*EXTRACTED DATA*:
+-------+

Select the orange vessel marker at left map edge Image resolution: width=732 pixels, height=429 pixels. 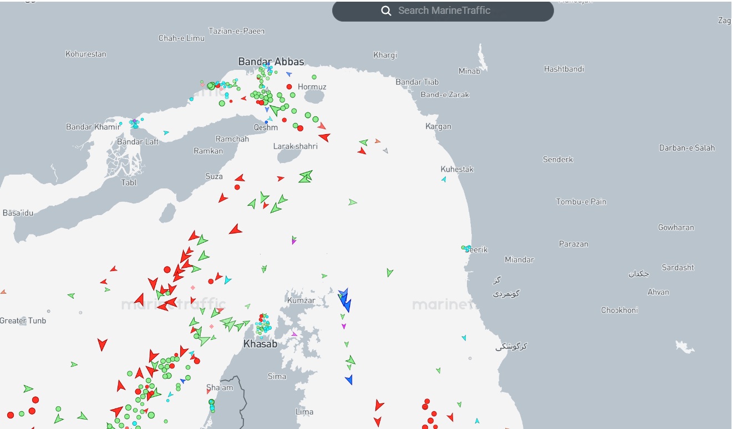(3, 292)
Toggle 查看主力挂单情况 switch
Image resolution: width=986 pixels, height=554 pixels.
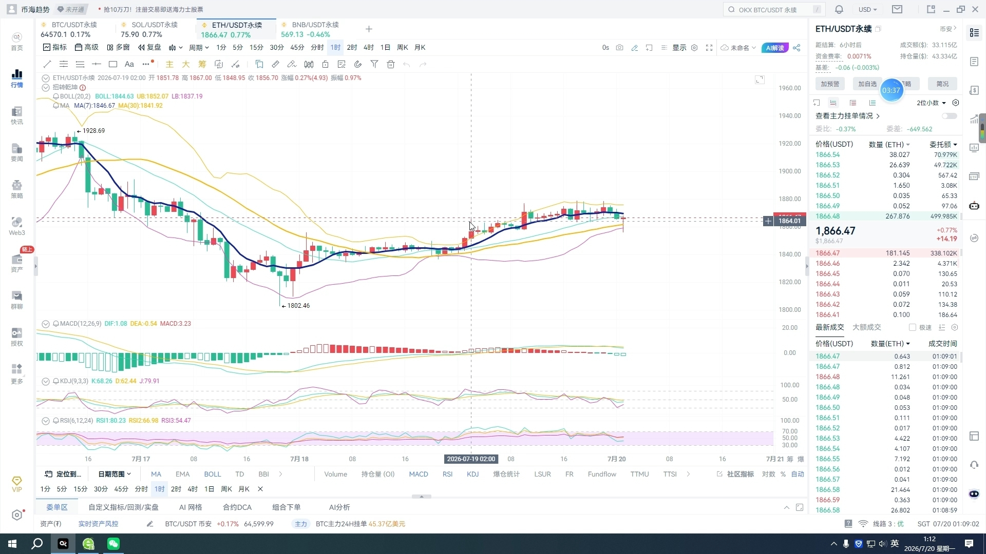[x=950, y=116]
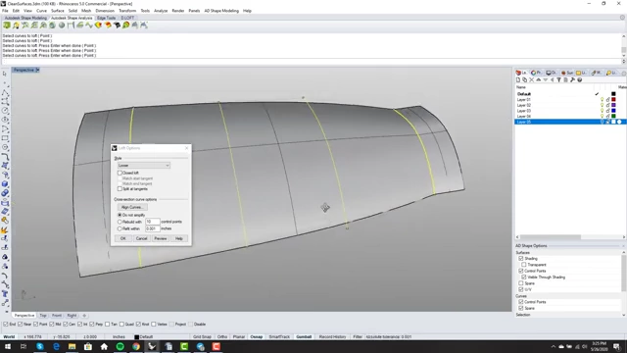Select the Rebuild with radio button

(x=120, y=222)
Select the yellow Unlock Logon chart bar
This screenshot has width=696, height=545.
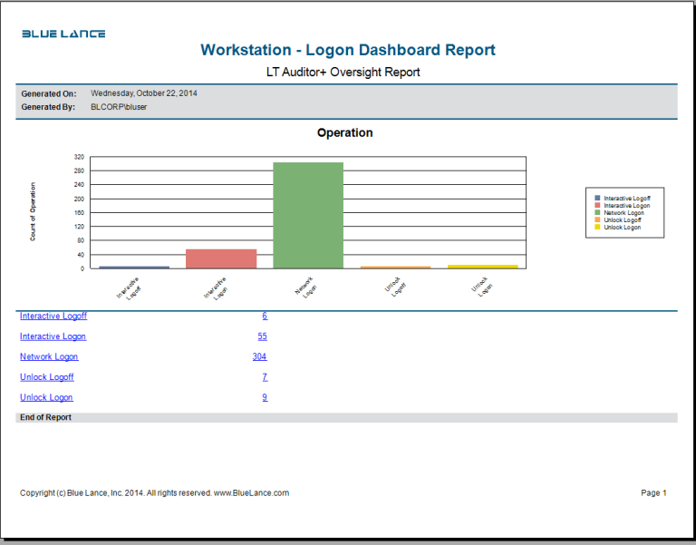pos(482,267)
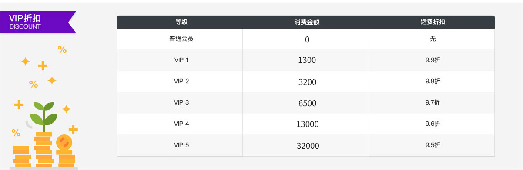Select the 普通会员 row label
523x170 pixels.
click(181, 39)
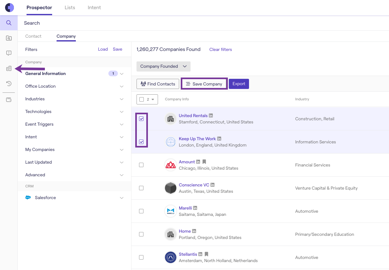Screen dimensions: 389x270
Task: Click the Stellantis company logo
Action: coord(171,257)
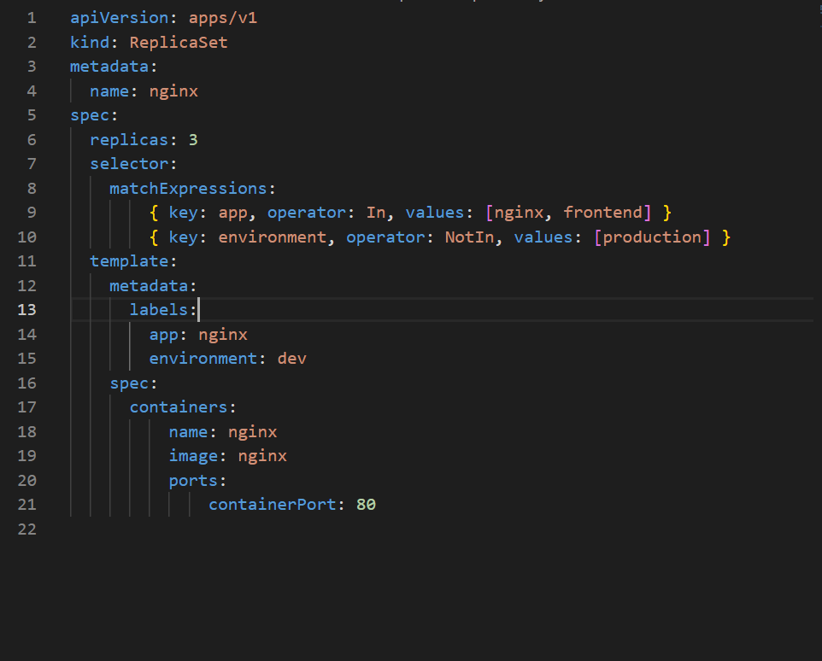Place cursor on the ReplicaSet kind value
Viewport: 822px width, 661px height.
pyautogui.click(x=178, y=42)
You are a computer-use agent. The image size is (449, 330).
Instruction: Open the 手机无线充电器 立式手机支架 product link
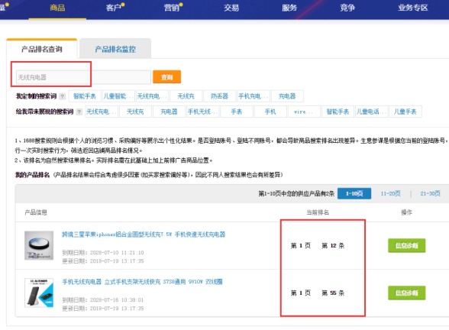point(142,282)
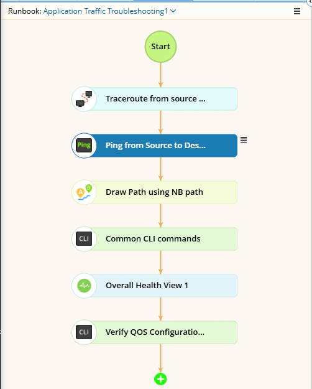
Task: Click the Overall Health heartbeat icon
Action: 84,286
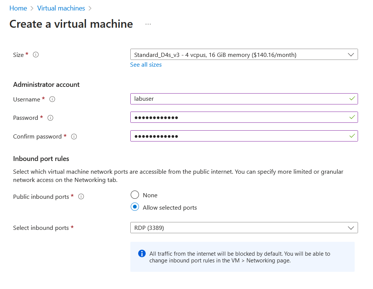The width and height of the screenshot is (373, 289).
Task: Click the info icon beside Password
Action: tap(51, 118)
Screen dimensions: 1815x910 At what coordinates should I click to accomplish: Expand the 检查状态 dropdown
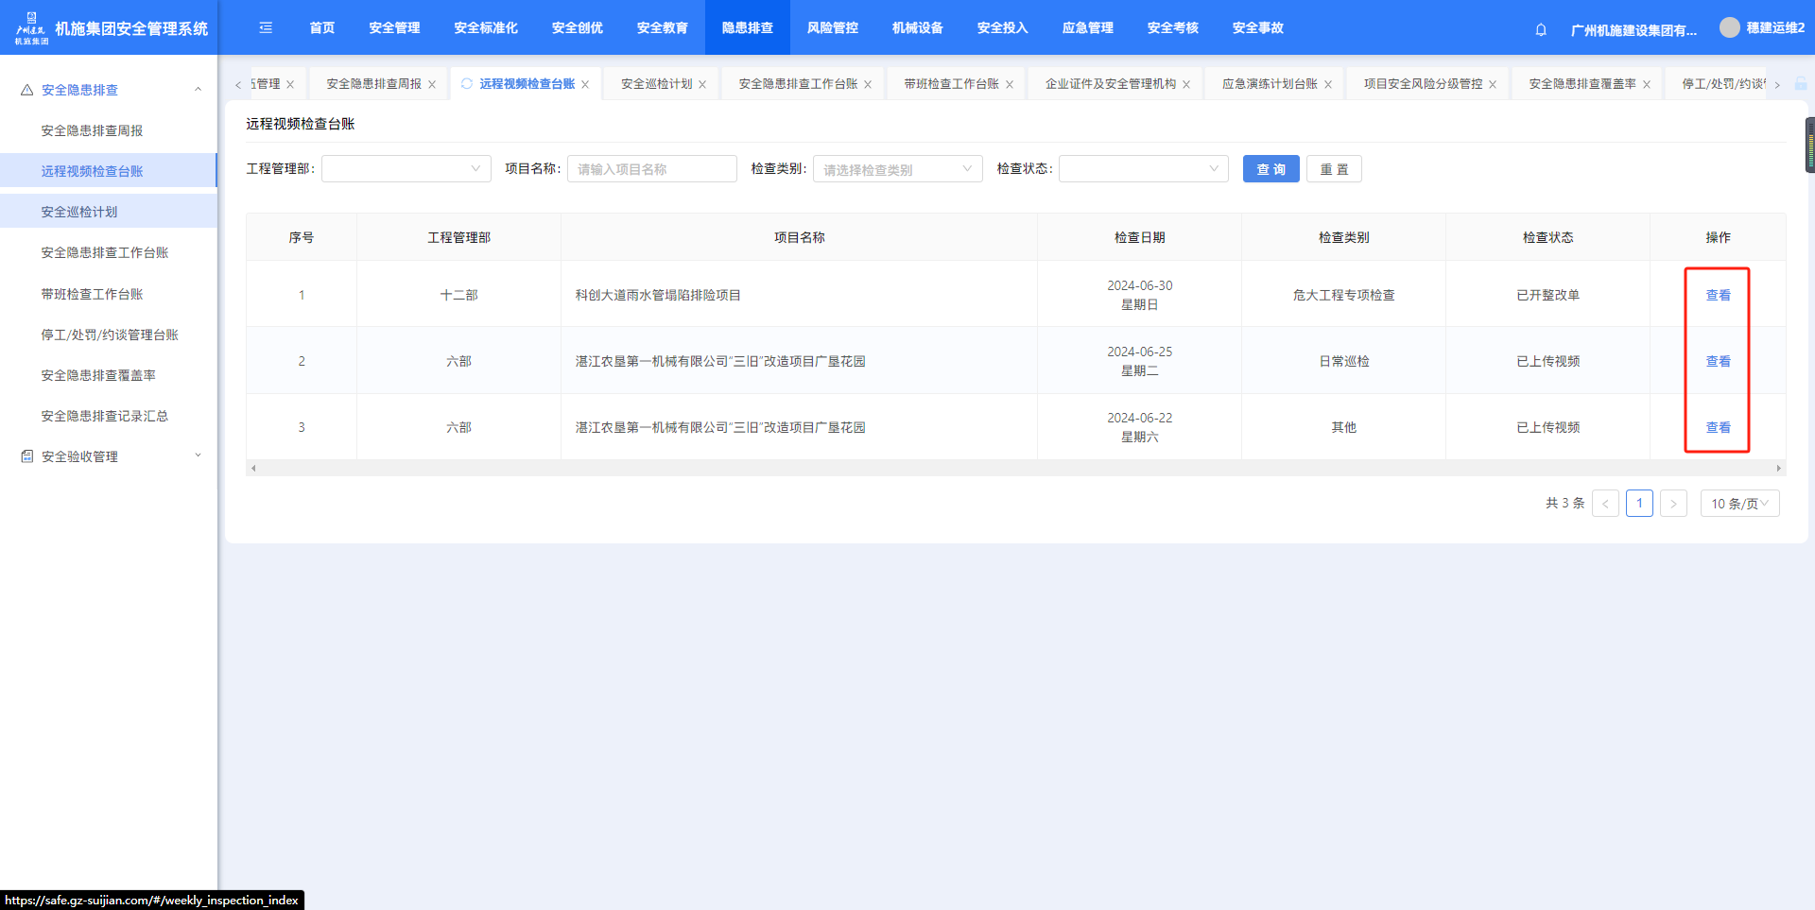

+-------+

*ASSIGNMENT*: A verbatim reproduction is expected: starting at the line above that has "Toggle 查看主力挂单情况 switch", ending at the line that has "You are a computer-use", both included, and with no pictures and no other lines.

*OUTPUT*:
Toggle 查看主力挂单情况 switch
Image resolution: width=986 pixels, height=554 pixels.
[x=950, y=116]
Select the Rebuild with radio button

(x=120, y=222)
Select the yellow Unlock Logon chart bar
This screenshot has width=696, height=545.
pos(482,267)
Select the 普通会员 row label
523x170 pixels.
click(181, 39)
Screen dimensions: 389x270
Task: Click the Stellantis company logo
Action: coord(171,257)
Place cursor on the ReplicaSet kind value
Viewport: 822px width, 661px height.
pyautogui.click(x=178, y=42)
You are a computer-use agent. The image size is (449, 330).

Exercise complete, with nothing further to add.